Chamas lavraram vários dias e, só ao fim de 13, a Proteção Civil deu o fogo como "totalmente extinto".
O presidente do Governo da Madeira, Miguel Albuquerque, disse, esta quarta-feira, que o seu executivo "está-se absolutamente nas tintas" para o que foi dito nas audições na Assembleia da República sobre o incêndio de agosto na região.
"Já se começou a dizer um conjunto de disparates, como foi lá um senhor qualquer da proteção civil dizer um conjunto de bacoradas sobre os incêndios", afirmou, acrescentando que "esse senhor, aliás, deve ser responsável pelo brilhante trabalho que foi feito nos últimos incêndios [no continente].
"Portanto, não venham para aqui dar instruções", sublinhou.
Miguel Albuquerque (PSD), que falava à margem de uma visita a uma escola no Funchal, referia-se à audição na terça-feira com o presidente da Associação Portuguesa de Técnicos de Segurança e Proteção Civil (Asprocivil), Ricardo Ribeiro, que considerou "um erro estratégico do Governo Regional" em não integrar o plano nacional de combate aos incêndios rurais.
"O Governo da Madeira está-se absolutamente nas tintas sobre o que foi lá dito", disse o presidente do executivo minoritário social-democrata, salientando que as audições na comissão de Assuntos Constitucionais, Direitos, Liberdades e Garantias sobre a gestão dos meios de proteção civil no incêndio de agosto de 2024 constituem uma "excentricidade colonial".
Miguel Albuquerque explicou que a "excentricidade colonial" deriva da propensão "intrinsecamente colonialista do Partido Socialista", a força política que requereu as audições na Assembleia da República.
"Não venham para aqui, para a Madeira, dar lições sobre proteção civil e falar de incêndios sobre uma realidade geográfica insular e as características da Madeira, que eles não fazem ideia o que é a Madeira e se calhar nunca puseram aqui os pés e têm a mania de falar sobre o que não sabem, por isso é que tem entretenimento na televisão durante 24 horas", afirmou.
Miguel Albuquerque, que chefia o executivo madeirense desde 2015, criticou ainda as posições de vários especialistas em relação ao incêndio que lavrou durante 13 dias em agosto na região.
"Esta palhaçada, os especialistas de coisa nenhuma a falar sobre assuntos que não fazem ideia, sobre realidades que desconhecem e sobre competências que não têm, aqui na Madeira não pega", avisou.
O presidente do Governo Regional disse ainda que as audições no parlamento nacional constituem uma "disfuncionalidade" do sistema político, salientando que o seu executivo não reconhece qualquer poder à Assembleia da República para fiscalizar o Governo da Madeira.

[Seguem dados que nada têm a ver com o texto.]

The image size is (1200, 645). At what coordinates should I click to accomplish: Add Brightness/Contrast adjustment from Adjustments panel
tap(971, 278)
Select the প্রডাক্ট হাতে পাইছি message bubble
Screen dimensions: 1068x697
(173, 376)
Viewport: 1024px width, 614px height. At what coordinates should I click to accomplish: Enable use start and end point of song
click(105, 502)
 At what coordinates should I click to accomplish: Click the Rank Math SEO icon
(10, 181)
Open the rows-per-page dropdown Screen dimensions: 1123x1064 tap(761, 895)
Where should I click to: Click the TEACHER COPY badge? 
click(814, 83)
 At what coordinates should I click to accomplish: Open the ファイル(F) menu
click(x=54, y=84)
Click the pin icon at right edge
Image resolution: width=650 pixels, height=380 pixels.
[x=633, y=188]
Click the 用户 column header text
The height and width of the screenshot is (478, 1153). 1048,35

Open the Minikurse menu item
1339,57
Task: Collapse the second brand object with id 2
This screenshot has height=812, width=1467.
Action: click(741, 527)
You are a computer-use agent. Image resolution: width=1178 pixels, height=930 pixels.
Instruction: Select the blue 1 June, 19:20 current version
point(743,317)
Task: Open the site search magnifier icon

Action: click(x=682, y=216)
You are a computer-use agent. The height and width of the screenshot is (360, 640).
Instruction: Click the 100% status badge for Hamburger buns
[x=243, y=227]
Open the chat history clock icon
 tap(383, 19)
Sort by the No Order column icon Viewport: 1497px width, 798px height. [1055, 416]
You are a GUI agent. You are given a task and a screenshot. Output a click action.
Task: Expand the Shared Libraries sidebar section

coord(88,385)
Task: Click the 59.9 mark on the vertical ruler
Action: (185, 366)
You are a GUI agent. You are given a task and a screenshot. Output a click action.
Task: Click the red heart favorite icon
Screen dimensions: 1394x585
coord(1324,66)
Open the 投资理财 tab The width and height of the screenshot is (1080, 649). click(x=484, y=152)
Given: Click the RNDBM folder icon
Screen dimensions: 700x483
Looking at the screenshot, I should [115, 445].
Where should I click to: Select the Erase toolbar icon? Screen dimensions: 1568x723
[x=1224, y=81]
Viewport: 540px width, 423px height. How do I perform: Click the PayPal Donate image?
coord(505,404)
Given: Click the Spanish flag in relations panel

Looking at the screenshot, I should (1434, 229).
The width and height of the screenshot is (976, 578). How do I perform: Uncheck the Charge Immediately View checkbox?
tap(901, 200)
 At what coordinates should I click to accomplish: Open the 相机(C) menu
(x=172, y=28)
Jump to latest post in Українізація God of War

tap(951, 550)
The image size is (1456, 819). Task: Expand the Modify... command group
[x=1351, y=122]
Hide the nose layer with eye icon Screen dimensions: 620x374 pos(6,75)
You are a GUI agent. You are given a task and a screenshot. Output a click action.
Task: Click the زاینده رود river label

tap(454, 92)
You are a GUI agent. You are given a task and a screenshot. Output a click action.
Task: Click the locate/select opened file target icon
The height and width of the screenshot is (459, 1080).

"Quem fiscaliza o Governo da Madeira é o parlamento da Madeira", declarou, insistindo que "o parlamento nacional não tem quaisquer poderes de fiscalização, no quadro da autonomia que foi conquistada em 1976, para exercer qualquer fiscalização sobre o Governo da Madeira."
Já em relação a comissão de inquérito na Assembleia Legislativa regional, requerida pelo PS para "apuramento de responsabilidades políticas no combate aos incêndios ocorridos entre o dia 14 e o dia 26 de agosto", Miguel Albuquerque disse estar disponível para colaborar.
"Aí o Governo vai responder, com certeza que sim", garantiu.
O incêndio rural na ilha da Madeira deflagrou em 14 de agosto nas serras do município da Ribeira Brava, propagando-se progressivamente aos concelhos de Câmara de Lobos, Ponta do Sol e Santana. No dia 26, ao fim de 13 dias, a Proteção Civil regional deu o fogo como "totalmente extinto".
Dados do Sistema Europeu de Informação sobre Incêndios Florestais apontam para 5.104 hectares de área ardida, embora as autoridades regionais tenham sinalizado 5.116.
Segundo o executivo madeirense, não há registo de feridos ou da destruição de casas e infraestruturas públicas essenciais.